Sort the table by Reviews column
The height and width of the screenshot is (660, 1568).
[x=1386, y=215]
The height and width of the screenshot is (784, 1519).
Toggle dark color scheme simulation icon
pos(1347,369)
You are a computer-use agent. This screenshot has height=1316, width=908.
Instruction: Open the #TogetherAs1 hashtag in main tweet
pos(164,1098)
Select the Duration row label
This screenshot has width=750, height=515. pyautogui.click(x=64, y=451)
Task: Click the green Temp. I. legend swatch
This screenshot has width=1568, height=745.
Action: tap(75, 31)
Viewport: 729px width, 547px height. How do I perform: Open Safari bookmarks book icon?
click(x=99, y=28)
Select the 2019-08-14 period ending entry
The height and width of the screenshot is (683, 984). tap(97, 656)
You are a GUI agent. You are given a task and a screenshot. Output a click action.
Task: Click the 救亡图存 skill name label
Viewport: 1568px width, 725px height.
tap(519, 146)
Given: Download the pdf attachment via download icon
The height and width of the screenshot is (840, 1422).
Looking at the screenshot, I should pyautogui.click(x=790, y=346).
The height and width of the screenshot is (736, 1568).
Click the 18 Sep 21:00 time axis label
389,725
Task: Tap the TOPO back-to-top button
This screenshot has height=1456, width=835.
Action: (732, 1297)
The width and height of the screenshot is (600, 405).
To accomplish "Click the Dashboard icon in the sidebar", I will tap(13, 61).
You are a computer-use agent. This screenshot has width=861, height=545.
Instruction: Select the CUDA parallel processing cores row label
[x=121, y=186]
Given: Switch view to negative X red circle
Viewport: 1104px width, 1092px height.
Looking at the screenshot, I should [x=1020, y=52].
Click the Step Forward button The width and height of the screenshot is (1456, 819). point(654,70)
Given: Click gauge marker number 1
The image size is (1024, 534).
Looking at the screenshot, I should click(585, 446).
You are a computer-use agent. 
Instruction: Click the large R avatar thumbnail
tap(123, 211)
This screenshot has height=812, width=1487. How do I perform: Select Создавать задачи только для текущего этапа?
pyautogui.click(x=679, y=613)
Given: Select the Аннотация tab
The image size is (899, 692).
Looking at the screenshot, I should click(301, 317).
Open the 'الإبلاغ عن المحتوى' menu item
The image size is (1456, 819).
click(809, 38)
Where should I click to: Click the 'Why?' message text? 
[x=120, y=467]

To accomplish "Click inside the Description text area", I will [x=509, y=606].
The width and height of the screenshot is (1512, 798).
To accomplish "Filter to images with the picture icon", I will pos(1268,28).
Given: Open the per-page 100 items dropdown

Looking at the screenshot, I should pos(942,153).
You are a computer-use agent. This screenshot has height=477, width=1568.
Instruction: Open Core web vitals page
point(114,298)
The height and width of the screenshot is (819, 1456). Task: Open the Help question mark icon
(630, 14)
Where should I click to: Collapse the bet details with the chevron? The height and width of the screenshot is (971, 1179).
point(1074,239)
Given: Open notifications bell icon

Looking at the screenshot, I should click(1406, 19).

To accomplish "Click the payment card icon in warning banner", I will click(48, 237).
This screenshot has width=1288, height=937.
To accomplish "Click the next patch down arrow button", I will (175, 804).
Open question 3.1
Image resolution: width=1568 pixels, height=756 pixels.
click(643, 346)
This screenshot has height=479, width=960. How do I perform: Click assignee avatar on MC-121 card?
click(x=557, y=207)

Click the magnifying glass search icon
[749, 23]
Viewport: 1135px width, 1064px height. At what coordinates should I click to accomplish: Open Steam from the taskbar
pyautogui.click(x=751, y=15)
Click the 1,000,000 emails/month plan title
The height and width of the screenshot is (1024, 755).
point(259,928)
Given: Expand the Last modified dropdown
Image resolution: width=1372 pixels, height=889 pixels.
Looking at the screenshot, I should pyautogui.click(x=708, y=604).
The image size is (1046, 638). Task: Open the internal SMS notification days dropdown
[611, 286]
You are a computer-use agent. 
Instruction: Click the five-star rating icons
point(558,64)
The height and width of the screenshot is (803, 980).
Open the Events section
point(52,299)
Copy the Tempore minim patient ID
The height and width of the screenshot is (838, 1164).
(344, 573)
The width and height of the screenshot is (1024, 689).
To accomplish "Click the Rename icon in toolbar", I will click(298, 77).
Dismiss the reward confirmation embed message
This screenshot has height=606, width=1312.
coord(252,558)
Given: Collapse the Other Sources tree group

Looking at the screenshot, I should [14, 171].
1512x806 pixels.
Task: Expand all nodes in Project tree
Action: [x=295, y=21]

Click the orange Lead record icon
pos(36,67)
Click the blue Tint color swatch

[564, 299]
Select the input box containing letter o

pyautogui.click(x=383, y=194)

■ ■ ■ ■ ■

**TO BE DONE**
Rewrite the records from the line containing "The width and height of the screenshot is (1512, 798)." through the line containing "Looking at the screenshot, I should pos(942,153).", swapping "dropdown" for "menu" and leaving everything else in those lines as it is.

**ANSWER TO THIS EXERCISE**
The width and height of the screenshot is (1512, 798).
To accomplish "Filter to images with the picture icon", I will pos(1268,28).
Given: Open the per-page 100 items menu

Looking at the screenshot, I should pos(942,153).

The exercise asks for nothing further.